■ **Study material**:
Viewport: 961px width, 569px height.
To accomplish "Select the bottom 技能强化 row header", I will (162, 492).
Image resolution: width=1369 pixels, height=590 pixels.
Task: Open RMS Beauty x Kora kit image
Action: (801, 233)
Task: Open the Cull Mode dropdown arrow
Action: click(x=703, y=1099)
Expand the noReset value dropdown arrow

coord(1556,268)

■ **Your goal**: Restate the data above word for word, please.

■ **Output of the task**:
Viewport: 961px width, 569px height.
To accomplish "Select the bottom 技能强化 row header", I will (162, 492).
Image resolution: width=1369 pixels, height=590 pixels.
Task: Open RMS Beauty x Kora kit image
Action: (801, 233)
Task: Open the Cull Mode dropdown arrow
Action: click(x=703, y=1099)
Expand the noReset value dropdown arrow

coord(1556,268)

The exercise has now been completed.